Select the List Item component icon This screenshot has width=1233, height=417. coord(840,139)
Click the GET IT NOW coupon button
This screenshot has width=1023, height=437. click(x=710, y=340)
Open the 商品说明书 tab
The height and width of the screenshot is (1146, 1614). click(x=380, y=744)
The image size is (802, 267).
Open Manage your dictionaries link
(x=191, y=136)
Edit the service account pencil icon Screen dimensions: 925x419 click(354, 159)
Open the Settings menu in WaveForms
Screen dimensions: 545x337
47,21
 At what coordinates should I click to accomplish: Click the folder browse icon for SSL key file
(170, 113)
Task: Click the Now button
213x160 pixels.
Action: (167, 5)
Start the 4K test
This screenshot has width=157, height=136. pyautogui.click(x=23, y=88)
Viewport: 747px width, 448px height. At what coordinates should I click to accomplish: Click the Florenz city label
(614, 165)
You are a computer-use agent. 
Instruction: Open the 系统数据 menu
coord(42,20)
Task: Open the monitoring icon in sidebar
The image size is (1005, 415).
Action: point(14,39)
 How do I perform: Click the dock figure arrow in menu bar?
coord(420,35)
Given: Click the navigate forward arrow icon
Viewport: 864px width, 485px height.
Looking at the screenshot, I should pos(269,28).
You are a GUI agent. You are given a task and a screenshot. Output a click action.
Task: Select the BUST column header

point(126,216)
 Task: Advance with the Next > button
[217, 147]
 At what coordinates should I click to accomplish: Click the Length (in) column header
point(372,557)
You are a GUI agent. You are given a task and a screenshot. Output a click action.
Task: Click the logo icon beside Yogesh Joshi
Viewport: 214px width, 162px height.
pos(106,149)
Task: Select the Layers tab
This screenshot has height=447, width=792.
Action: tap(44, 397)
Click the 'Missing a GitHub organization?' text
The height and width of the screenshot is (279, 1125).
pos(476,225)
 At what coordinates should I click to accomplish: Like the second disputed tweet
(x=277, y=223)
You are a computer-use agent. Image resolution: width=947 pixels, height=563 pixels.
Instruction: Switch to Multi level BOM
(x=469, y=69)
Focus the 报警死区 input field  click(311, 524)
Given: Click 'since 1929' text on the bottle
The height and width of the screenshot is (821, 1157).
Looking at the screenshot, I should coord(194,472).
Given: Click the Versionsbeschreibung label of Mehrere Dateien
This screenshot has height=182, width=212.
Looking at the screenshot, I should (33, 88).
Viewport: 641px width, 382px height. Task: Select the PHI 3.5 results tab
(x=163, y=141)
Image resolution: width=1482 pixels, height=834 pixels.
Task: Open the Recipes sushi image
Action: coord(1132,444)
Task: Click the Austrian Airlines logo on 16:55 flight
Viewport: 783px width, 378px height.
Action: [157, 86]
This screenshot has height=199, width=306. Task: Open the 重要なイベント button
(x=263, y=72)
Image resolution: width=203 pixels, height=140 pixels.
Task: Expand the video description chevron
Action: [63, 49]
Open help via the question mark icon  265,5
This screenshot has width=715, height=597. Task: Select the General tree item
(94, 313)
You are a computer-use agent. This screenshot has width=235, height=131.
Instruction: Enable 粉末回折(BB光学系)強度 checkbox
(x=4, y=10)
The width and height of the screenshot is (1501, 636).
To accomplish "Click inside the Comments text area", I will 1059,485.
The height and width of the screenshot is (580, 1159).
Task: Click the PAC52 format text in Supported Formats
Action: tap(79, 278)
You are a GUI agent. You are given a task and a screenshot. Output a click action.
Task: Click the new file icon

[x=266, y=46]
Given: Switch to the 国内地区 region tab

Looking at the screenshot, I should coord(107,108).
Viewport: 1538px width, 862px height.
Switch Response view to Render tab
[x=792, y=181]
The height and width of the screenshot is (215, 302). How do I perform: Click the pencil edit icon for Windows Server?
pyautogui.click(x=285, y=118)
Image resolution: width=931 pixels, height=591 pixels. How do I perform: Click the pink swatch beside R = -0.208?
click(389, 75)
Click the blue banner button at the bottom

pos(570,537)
_ _ _ _
• _Exercise brief_:
How many of the lines above include the word "logo"? State that number and nothing else.

• _Result for this exercise_:
2